Could you repeat the part of the material that opens with the line containing "At what coordinates" and closes with the line containing "point(351,242)", with "checkbox" changed to "tick box" and nothing else altered? Leave the pictures out of your answer.

— The records —

• • • • •

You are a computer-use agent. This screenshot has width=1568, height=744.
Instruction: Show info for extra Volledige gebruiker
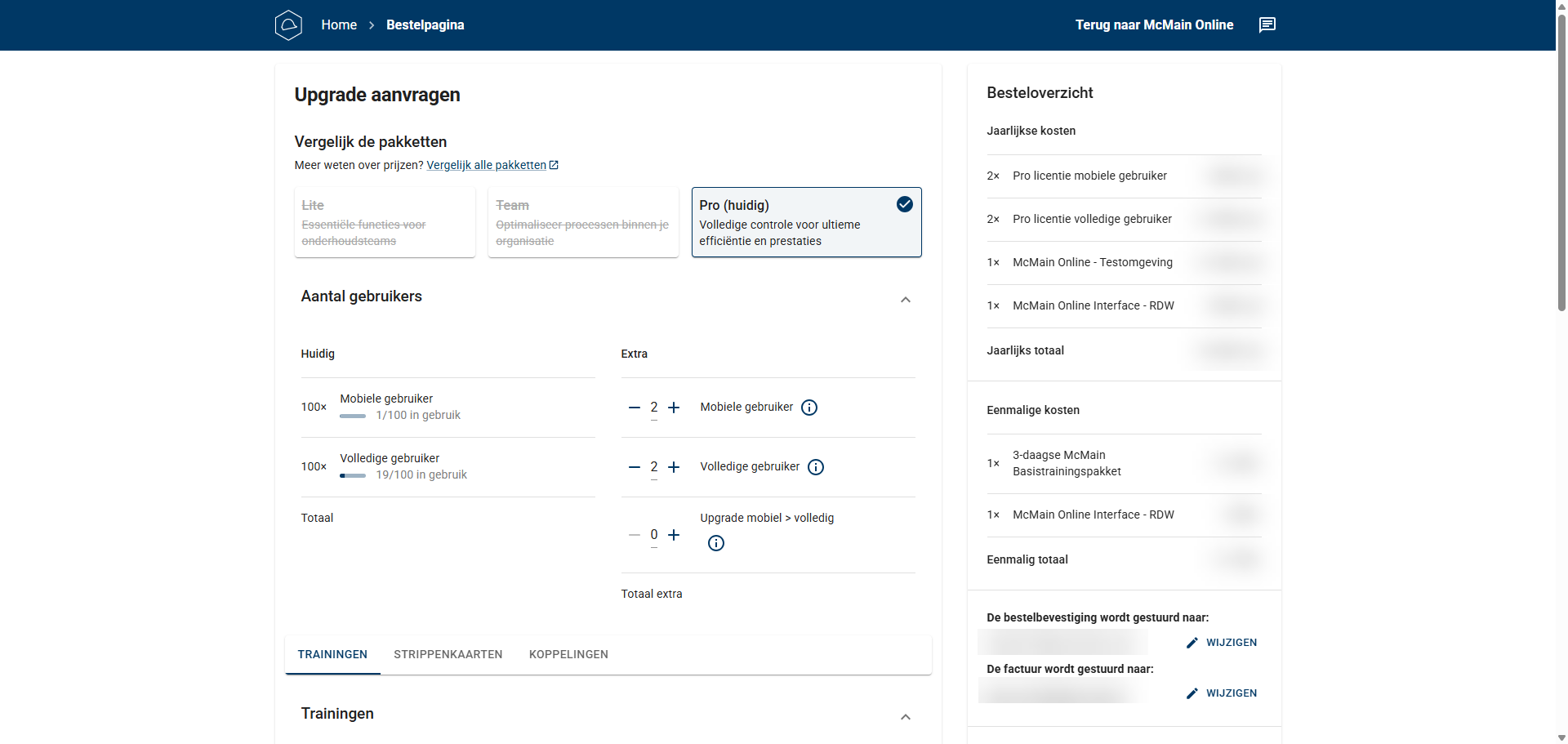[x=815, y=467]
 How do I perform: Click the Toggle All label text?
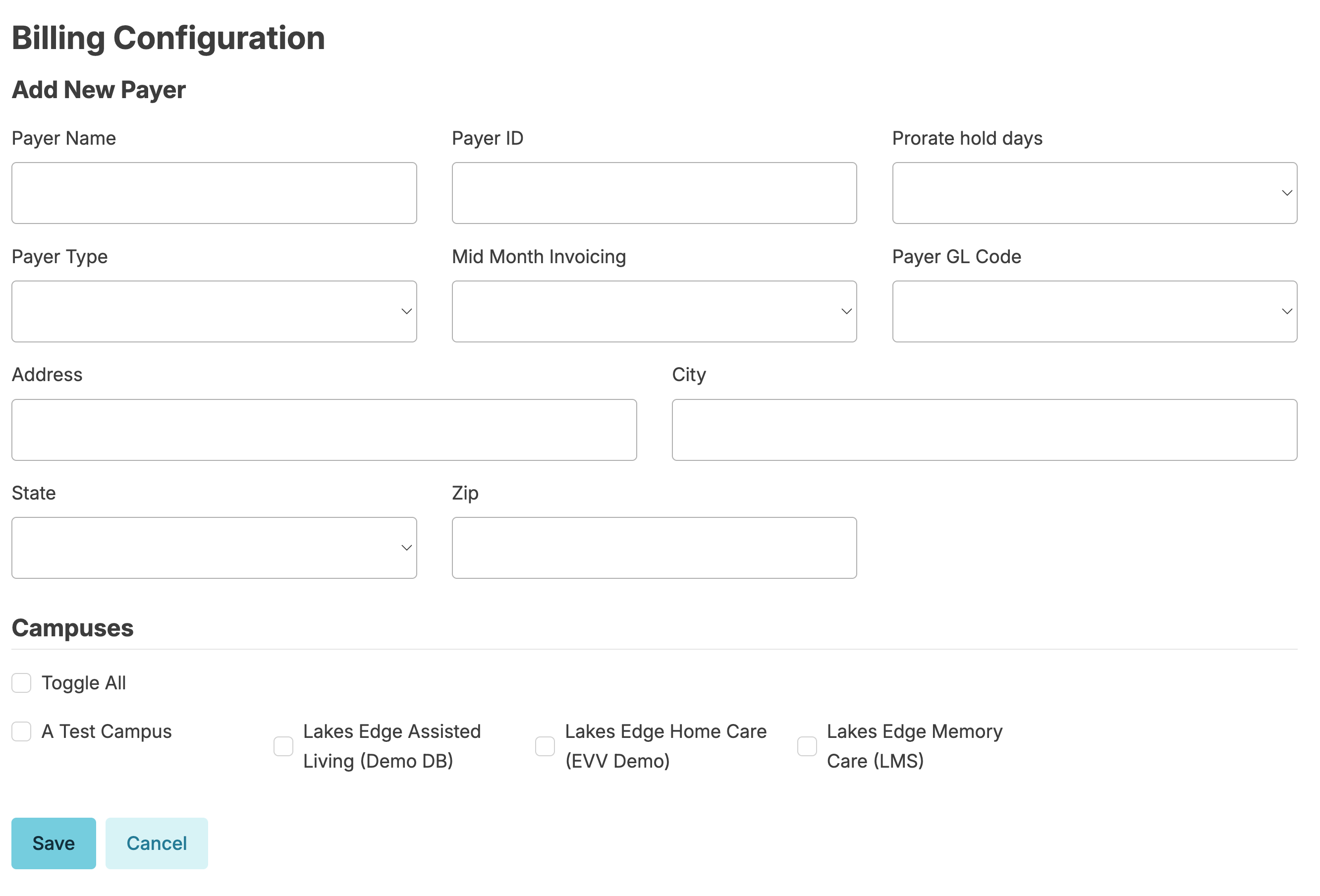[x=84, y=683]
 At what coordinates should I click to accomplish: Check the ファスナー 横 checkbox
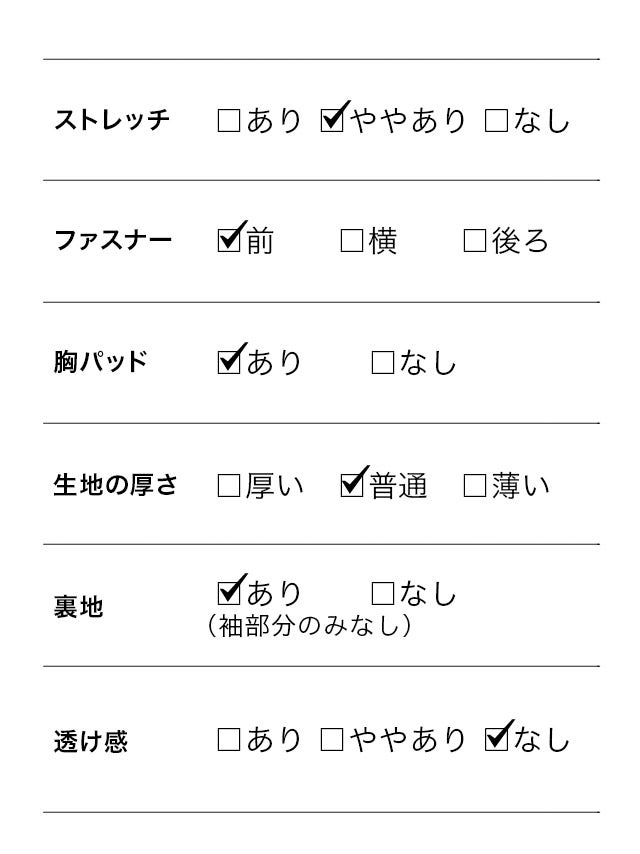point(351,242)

• • • • •

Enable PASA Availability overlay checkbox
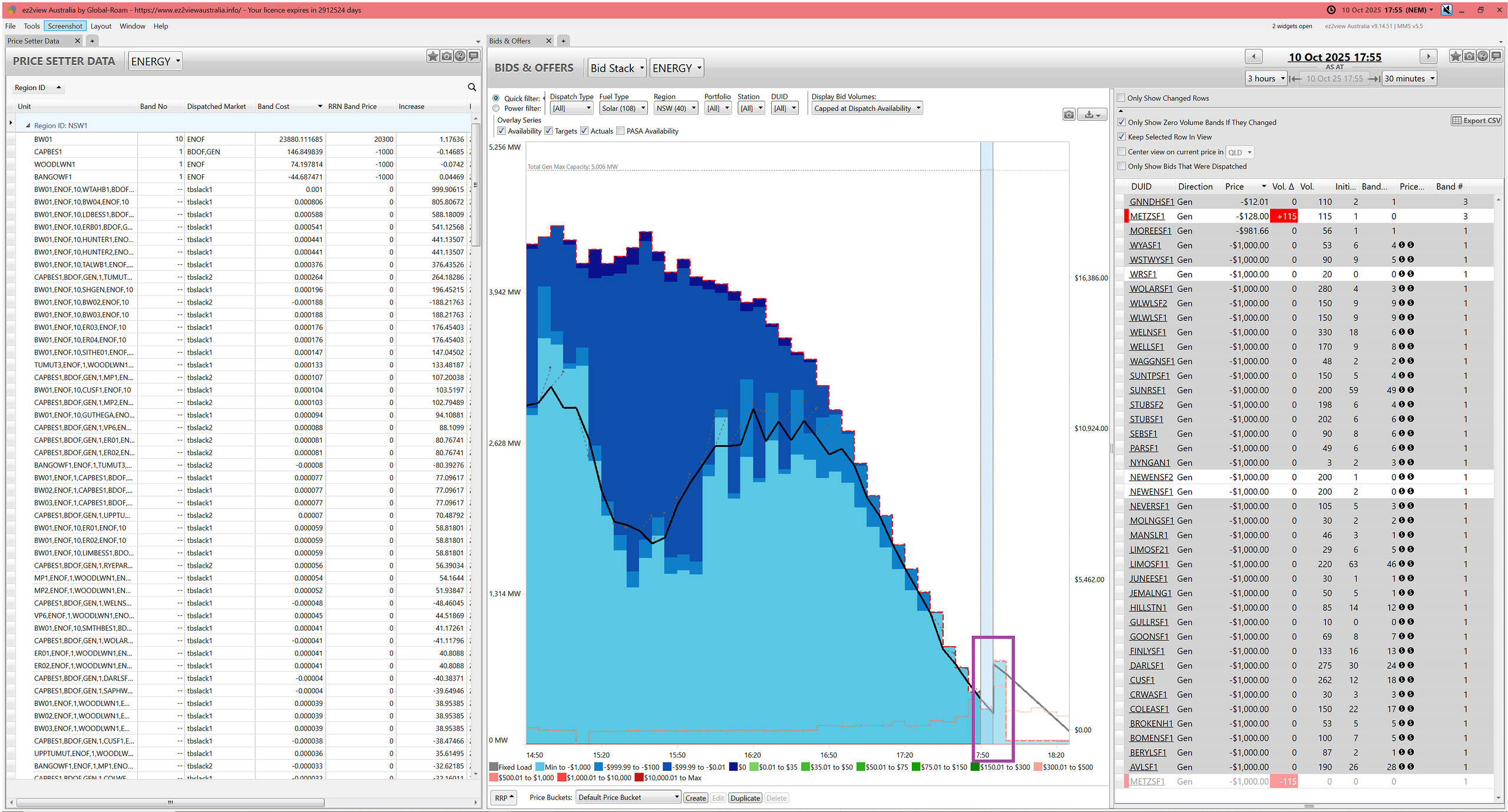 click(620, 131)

• • • • •

— Answer to this exercise —
 At what coordinates should I click to accomplish: Check the ファスナー 横 tick box
point(351,242)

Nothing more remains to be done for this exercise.